09 October 2010

Adenoid & Tonsil Removal Surgery

Why is it that with the Bipap, Vera still has laboured breathing when sleeping?

The ENT doctor took a look into her nostrils and guess what: Her adenoids and so swollen they are covering almost 90% of her airway.

Which means the Bipap is only able to work on pushing air through 10% of her airway. Not surprising that it's not effective.

The doctors are recommending surgery to remove her adenoids and tonsils.

This is what I googled:

"The most common reason for
tonsillectomy and adenoidectomy is to remove enlarged tonsils and adenoids which block a child's breathing passages. The nose may be so blocked by the adenoid (which is located behind the nose and above the back of the throat) that a child can't smell, has a congested nose, and talks like he has a cold all the time. If the tonsils are too large, a child may not eat well, taking only small, soft foods. The child may also have some choking and mouth breathing.
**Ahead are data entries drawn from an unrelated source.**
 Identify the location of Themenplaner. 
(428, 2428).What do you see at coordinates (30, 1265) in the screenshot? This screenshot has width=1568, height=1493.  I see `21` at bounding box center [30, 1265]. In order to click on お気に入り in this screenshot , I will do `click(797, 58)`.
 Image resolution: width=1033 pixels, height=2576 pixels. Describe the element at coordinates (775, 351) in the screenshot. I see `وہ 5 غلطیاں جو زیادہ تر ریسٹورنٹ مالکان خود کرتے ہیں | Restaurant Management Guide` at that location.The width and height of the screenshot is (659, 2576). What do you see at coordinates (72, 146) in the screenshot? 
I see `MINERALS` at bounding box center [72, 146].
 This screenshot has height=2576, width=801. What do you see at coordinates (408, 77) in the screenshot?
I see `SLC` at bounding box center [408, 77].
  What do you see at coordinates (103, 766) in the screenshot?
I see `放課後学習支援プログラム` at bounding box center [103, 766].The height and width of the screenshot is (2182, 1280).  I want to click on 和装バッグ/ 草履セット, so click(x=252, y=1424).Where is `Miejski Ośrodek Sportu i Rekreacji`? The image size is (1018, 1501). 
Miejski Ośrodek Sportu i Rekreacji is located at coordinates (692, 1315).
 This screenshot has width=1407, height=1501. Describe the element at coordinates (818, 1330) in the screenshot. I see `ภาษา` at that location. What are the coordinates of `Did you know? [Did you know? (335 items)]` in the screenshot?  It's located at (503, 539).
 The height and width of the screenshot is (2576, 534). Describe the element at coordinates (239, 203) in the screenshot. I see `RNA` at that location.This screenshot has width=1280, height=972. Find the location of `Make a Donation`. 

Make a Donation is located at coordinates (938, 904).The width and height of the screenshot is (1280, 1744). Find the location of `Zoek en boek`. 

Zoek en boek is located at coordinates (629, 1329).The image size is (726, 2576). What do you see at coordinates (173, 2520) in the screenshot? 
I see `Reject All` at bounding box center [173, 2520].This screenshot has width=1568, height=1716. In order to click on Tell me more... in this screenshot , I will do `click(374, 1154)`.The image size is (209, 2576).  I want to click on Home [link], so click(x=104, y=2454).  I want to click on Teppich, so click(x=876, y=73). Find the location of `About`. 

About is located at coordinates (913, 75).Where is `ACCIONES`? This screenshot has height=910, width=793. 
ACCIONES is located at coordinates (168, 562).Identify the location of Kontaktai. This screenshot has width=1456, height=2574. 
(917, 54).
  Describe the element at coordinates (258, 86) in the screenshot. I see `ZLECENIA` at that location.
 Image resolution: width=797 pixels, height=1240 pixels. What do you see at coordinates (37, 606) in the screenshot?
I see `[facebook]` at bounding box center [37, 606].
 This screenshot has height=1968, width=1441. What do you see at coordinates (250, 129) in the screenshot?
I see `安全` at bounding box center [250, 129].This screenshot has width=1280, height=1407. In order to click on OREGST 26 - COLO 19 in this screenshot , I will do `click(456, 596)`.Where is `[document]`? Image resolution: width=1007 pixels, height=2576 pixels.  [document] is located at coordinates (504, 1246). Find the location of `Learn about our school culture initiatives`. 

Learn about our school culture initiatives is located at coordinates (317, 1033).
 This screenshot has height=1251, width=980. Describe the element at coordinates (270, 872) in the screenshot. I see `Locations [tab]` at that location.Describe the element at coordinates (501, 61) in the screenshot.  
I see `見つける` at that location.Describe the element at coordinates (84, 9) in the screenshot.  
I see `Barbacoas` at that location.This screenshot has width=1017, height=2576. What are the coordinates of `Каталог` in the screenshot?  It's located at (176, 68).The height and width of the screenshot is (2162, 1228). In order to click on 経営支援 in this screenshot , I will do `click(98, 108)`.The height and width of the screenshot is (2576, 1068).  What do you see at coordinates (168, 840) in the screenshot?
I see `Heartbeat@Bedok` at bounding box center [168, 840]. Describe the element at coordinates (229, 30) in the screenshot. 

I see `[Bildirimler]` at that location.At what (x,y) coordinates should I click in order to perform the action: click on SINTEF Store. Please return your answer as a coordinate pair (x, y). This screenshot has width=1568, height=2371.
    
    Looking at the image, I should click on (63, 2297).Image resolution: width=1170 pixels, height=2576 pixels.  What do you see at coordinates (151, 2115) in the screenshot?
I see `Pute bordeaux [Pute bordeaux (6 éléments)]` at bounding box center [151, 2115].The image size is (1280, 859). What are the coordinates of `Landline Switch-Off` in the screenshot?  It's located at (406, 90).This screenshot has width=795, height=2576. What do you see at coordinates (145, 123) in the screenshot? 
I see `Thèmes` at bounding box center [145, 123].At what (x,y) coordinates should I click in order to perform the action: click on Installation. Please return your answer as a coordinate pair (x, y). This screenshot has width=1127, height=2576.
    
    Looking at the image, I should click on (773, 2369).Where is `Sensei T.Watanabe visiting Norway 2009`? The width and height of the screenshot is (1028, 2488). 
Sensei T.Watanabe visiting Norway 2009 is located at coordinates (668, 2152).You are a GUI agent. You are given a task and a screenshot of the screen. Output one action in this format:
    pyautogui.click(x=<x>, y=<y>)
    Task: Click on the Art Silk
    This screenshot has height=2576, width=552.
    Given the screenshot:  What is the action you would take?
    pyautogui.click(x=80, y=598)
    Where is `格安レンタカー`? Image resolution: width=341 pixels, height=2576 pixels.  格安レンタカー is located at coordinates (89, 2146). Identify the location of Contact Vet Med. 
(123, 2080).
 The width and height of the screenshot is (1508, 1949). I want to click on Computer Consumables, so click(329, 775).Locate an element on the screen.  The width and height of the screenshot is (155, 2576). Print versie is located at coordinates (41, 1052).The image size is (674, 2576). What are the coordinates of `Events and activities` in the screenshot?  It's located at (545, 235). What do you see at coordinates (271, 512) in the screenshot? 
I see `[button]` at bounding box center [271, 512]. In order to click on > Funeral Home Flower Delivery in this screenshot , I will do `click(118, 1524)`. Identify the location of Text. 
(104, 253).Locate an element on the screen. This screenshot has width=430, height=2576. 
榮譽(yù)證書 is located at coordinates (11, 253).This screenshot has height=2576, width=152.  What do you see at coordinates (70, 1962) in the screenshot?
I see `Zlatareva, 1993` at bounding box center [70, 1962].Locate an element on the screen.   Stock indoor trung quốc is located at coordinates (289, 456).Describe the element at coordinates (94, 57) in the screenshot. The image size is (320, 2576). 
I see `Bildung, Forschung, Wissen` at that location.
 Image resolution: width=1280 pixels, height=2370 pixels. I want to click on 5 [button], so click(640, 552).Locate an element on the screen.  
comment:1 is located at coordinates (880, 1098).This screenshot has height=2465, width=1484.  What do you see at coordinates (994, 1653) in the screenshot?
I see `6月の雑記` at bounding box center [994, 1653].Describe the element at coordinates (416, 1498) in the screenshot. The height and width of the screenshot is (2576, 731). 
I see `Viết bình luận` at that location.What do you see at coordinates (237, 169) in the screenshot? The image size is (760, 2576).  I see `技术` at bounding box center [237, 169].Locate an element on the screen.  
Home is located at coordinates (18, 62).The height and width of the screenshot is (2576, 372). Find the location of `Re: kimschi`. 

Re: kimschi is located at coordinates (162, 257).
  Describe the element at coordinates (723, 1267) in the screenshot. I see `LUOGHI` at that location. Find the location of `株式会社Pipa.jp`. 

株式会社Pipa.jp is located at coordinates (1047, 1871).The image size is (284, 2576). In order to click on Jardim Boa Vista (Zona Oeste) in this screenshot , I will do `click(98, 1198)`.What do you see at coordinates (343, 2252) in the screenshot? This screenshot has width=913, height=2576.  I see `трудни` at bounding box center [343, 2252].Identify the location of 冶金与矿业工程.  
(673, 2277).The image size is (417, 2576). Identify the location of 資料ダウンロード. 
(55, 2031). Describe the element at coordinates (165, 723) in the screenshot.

Often, a child snores very loudly, may not breathe well while asleep, and may actually stop breathing for several seconds. If severe and not treated, this can put strain on the heart and lungs. It has been shown that removal of the tonsils and adenoids is effective in treating obstructive sleep apnea in children."

I am so glad that finally, there is firm link between her OSA and her ENT area.

Surgery is slated for November - very soon, yes - I am looking forward to having her breathe better but of course worrying about post-op, her recovery period, the horrendous diarrhea burns that is bound to come with antibiotics, and of course, the stress of hospital runs again.